Cathay Pacific | History and definition of the Cathay Pacific | Cathay Pacific Image

Cathay Pacific is the flag carrier of Hong Kong, with its head office and main hub located at Hong Kong International Airport, although the airline's registered office is on the 33rd floor of One Pacific Place. The airline's operations include scheduled passenger and cargo services to 114 destinations in 36 countries worldwide, including codeshares and joint ventures, with a fleet of 132 wide-body aircraft, consisting of Airbus A330s and A340s, Boeing 747s and 777s. The airline also operates fifth freedom flights from Bangkok and Taipei, its major focus cities. Its wholly owned subsidiary, Dragonair, operates to 29 destinations in the Asia-Pacific region from its Hong Kong base. In 2009, Cathay Pacific and Dragonair operated 56,000 flights, carrying nearly 25 million passengers and over 1.52 million tonnes of cargo and mail.

The airline was founded on 24 September 1946 by American Roy C. Farrell and Australian Sydney H. de Kantzow, with each man putting up HK$1 to register the airline. The airline made the world's first non-stop transpolar flight flying over the North Pole in July 1998, and it also operated the maiden flight to arrive at the new Hong Kong International Airport. The airline celebrated its 60th anniversary in 2006; and as of October 2009[update], its major shareholders are Swire Pacific and Air China. It is reciprocally one of the major shareholders of Air China. Cathay Pacific currently holds the title of the world's third largest airline, measured in terms of market capitalization, according to the International Air Transport Association. In 2010, Cathay Pacific became the world's largest international cargo airline, along with main hub Hong Kong International Airport as the world's busiest airport in terms of cargo traffic.

Cathay Pacific is a founding member of the Oneworld alliance, with its subsidiary, Dragonair, as an affiliate member. The airline was awarded the title 2009 Airline of the Year by Skytrax. Cathay Pacific is one of the seven airlines to be ranked as a 5-star airline by the independent research consultancy firm Skytrax.

Cathay Pacific was founded in Hong Kong on 24 September 1946 by American Roy Farrell and Australian Sydney de Kantzow. Both men were ex-air force pilots who had flown the Hump, a route over the Himalayan mountains. Each man put up HK$1 to register the airline. Although initially based in Shanghai, the two men moved to Hong Kong where they formally began Cathay Pacific. They named it Cathay the ancient name given to China, derived from "Khitan", and Pacific because Farrell speculated that they would one day fly across the Pacific (which happened in the 1970s). The Chinese name for the company comes from a Chinese idiom meaning "Grand and Peaceful State".

According to legend, the airline was conceived by Farrell and some foreign correspondents at the bar of the Manila Hotel. On Cathay Pacific's maiden voyage, Farrell and de Kantzow flew from Hong Kong to Manila, and later on to Shanghai. They had a single Douglas DC-3, nicknamed Betsy. The airline initially flew routes between Hong Kong, Sydney, Manila, Singapore, Shanghai, and Canton, while scheduled service was limited to Bangkok, Manila, and Singapore only.

________________

**Written exercise 1:**
According to the Cathay Pacific article, between which cities did the airline first fly routes? List them all.
**Written exercise 2:**
In the records, rewrite the lines starting at the one containing "The image size is (2576, 728). What do" and ending at the one containing "center [357, 355].", putting "screen capture" in place of "screenshot" and leaving everything else the same.
The records are unrelated to the Cathay Pacific article.

(Some records)

________________

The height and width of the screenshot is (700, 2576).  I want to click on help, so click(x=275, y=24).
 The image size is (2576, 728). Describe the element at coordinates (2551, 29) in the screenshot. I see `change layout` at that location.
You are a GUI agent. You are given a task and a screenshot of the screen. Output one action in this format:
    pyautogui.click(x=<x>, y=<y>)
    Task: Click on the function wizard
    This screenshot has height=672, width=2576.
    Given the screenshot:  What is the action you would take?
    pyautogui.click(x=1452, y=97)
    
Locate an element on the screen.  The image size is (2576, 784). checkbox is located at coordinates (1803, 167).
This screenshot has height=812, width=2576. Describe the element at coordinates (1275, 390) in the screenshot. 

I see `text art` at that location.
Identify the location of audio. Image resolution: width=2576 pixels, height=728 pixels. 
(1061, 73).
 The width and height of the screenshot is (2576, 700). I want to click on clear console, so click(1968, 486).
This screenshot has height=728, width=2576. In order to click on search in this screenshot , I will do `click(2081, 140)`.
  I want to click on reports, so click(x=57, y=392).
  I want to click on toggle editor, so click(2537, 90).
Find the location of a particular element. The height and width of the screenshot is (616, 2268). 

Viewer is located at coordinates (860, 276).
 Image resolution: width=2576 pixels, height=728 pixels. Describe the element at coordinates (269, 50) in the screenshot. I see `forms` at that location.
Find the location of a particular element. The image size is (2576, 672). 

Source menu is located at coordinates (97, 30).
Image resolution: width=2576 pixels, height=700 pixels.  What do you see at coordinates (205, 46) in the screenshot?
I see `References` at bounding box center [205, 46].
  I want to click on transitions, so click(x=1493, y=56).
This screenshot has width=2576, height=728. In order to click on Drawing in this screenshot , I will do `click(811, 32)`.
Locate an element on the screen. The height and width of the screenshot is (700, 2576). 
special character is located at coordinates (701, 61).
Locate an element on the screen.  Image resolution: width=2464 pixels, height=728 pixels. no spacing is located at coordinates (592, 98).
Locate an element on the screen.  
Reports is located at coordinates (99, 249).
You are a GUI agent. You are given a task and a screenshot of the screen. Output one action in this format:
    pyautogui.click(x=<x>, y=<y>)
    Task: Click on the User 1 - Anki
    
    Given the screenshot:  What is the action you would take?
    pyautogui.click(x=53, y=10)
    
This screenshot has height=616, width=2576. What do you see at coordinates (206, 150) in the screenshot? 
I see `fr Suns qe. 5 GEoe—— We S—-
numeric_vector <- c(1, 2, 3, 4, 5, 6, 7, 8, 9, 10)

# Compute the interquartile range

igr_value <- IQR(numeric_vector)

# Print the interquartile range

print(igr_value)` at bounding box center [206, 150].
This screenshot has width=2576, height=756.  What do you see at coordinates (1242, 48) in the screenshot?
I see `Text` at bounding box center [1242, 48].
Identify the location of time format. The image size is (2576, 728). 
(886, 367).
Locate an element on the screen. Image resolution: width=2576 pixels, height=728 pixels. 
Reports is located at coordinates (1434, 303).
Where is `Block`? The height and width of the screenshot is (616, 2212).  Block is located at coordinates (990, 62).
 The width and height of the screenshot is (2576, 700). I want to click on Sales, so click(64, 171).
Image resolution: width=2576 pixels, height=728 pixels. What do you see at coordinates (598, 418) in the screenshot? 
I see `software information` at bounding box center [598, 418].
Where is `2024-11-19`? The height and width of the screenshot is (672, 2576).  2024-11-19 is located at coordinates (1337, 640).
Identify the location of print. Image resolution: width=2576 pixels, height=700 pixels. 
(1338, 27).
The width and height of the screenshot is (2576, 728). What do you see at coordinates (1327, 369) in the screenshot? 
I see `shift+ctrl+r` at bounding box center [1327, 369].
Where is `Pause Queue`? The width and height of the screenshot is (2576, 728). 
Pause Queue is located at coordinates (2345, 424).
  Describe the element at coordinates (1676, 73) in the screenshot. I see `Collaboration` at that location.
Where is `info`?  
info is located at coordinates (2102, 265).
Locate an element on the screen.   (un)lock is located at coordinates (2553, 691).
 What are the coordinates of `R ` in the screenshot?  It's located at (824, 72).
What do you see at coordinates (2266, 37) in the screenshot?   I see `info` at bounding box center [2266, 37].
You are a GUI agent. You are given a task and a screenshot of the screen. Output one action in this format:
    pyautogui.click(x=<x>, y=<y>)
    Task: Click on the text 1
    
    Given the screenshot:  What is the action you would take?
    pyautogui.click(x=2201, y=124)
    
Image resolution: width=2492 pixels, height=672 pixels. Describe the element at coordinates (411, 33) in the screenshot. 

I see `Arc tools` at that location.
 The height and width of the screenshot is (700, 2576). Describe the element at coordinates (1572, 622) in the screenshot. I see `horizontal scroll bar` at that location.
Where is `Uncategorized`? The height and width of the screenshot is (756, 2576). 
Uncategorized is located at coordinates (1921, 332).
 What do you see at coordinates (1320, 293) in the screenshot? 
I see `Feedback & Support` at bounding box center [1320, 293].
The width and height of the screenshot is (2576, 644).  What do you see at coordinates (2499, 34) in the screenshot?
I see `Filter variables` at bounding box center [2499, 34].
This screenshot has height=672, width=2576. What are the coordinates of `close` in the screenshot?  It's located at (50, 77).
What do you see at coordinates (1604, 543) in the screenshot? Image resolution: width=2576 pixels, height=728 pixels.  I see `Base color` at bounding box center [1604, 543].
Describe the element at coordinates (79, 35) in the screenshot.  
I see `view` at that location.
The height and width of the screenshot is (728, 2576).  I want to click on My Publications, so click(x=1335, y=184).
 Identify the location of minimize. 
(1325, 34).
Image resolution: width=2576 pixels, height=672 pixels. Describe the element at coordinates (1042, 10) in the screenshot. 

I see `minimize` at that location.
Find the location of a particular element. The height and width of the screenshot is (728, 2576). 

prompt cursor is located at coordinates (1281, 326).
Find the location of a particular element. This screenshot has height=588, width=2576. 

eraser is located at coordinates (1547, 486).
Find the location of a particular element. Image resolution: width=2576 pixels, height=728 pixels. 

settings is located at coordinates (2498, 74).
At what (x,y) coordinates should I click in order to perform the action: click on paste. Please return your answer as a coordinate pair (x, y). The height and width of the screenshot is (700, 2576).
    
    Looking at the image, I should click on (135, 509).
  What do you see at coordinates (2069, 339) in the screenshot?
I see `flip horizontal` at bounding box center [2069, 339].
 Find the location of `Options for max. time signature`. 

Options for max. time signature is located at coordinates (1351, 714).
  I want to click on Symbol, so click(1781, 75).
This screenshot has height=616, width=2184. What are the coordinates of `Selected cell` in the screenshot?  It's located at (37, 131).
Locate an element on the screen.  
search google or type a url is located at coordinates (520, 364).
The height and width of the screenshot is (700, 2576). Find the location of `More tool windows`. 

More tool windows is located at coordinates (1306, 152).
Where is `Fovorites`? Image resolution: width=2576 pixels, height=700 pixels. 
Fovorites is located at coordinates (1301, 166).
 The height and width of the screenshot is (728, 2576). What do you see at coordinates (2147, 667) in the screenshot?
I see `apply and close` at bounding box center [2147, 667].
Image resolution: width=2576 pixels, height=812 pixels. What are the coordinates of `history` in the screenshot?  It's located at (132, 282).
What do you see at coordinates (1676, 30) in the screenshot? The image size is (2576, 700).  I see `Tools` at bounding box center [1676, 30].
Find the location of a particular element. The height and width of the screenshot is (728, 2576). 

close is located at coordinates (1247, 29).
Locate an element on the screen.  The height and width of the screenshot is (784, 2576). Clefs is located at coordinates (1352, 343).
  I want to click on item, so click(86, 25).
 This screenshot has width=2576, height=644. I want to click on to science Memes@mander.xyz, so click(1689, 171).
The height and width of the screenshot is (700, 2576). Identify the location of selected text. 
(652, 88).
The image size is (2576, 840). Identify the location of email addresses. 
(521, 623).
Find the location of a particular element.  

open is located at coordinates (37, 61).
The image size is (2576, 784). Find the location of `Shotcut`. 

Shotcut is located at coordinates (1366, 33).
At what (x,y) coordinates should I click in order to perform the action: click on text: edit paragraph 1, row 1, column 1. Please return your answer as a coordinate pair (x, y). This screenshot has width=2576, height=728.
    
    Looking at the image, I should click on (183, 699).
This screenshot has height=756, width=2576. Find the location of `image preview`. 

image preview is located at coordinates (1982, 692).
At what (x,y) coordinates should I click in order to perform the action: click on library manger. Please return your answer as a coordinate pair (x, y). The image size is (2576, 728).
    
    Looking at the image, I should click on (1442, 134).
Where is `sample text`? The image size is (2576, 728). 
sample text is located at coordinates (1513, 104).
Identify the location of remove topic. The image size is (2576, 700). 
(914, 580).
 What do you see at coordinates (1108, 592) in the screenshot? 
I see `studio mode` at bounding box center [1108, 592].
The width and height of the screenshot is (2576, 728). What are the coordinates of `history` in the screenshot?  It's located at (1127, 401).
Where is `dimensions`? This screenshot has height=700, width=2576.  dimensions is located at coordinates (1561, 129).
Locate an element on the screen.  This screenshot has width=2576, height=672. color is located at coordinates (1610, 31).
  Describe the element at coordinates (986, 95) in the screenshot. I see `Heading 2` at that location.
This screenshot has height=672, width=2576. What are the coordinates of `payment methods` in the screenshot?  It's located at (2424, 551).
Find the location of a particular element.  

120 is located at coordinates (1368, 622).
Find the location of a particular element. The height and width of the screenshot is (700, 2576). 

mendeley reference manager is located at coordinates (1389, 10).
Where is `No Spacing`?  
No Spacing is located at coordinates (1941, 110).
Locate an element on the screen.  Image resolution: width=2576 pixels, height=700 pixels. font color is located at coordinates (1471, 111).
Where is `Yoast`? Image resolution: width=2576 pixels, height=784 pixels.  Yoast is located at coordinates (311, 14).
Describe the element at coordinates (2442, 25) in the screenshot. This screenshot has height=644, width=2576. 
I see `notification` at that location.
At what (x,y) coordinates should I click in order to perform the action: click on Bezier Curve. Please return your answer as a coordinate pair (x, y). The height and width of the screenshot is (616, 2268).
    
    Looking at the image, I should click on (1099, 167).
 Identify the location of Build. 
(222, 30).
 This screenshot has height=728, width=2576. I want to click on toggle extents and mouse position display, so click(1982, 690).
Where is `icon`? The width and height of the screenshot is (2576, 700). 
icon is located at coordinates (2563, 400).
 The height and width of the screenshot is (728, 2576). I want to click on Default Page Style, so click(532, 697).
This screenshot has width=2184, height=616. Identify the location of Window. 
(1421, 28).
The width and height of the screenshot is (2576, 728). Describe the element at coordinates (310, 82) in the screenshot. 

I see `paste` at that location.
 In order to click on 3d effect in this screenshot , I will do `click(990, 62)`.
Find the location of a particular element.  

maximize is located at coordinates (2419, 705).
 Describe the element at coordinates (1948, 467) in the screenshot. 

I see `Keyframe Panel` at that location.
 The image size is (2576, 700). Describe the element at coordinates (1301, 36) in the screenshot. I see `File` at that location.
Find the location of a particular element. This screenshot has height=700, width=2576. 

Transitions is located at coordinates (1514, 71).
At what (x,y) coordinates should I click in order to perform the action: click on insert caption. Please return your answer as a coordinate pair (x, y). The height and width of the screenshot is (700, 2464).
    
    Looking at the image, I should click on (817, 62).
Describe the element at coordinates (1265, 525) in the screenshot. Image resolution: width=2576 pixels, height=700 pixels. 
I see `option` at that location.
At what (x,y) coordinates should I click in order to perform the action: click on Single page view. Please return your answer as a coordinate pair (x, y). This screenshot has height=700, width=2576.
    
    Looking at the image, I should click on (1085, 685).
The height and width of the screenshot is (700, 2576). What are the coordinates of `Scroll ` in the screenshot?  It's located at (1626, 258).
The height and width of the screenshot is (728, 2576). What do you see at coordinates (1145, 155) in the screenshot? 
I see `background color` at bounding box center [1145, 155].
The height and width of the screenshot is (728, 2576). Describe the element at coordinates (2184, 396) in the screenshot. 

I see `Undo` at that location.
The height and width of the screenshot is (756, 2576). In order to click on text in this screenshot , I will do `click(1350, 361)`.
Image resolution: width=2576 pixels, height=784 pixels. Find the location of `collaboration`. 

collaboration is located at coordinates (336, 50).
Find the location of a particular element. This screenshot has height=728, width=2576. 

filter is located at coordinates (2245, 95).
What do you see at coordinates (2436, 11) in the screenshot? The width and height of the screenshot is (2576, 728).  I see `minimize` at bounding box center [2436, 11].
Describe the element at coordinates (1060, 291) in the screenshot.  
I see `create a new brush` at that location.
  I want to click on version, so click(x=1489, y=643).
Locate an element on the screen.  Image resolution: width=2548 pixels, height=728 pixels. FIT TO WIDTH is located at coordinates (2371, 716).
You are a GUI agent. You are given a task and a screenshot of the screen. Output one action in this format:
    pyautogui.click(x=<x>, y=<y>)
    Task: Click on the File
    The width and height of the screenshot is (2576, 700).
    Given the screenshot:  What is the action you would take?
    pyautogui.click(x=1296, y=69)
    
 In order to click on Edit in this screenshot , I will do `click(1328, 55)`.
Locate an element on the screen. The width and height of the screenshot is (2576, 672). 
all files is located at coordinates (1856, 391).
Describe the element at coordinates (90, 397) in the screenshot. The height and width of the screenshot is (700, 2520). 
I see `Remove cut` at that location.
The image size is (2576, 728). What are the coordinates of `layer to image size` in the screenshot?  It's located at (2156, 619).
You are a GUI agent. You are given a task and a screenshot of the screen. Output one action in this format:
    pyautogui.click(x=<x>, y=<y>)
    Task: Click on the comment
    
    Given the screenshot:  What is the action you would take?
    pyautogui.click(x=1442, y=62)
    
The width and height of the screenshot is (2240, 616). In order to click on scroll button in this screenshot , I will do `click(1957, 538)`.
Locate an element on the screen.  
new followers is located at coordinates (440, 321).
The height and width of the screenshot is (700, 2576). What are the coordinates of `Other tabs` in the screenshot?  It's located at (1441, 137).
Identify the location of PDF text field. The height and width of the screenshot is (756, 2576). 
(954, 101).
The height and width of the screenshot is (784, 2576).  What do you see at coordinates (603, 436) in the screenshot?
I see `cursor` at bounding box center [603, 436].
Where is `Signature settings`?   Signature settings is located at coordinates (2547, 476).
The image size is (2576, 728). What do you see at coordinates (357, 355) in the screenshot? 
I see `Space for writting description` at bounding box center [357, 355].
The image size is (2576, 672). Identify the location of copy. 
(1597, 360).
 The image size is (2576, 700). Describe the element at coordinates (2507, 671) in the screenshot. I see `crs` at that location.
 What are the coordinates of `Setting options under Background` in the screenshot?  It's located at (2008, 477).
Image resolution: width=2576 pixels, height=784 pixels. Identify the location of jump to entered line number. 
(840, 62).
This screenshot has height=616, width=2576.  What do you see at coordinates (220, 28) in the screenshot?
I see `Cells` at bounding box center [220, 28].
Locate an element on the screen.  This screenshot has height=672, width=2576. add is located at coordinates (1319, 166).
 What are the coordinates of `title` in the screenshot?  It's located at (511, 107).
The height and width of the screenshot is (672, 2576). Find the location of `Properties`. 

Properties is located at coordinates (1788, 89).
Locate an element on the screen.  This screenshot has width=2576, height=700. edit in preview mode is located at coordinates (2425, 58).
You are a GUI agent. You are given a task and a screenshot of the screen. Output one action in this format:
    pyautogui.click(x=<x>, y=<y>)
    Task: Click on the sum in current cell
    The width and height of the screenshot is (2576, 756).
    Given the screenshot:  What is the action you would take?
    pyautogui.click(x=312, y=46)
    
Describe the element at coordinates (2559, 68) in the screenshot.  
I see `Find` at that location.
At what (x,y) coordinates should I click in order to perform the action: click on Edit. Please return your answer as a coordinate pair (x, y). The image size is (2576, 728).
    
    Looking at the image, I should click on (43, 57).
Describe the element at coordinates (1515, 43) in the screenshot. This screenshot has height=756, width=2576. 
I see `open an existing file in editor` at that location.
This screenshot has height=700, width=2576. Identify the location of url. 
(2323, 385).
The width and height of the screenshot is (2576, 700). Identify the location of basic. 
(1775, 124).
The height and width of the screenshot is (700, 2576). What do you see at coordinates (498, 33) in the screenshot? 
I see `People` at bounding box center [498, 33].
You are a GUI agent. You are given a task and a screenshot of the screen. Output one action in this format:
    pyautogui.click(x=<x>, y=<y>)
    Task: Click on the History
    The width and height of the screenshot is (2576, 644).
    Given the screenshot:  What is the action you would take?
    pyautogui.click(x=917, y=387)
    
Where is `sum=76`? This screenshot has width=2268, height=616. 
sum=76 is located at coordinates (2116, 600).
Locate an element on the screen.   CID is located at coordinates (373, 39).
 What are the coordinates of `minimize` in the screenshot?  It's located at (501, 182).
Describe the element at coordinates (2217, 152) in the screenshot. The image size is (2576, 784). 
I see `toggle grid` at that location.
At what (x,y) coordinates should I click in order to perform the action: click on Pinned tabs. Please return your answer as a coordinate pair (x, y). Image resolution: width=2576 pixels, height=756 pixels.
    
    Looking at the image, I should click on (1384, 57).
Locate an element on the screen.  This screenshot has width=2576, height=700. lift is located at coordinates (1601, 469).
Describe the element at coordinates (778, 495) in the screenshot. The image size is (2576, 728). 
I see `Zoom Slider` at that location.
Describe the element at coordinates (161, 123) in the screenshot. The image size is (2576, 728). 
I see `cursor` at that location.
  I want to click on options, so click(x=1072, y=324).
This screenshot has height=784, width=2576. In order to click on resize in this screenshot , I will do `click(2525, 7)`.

________________

**Exercise response 1:**
Hong Kong, Sydney, Manila, Singapore, Shanghai, and Canton.

**Exercise response 2:**
The image size is (2576, 728). What do you see at coordinates (357, 355) in the screen capture? 
I see `Space for writting description` at bounding box center [357, 355].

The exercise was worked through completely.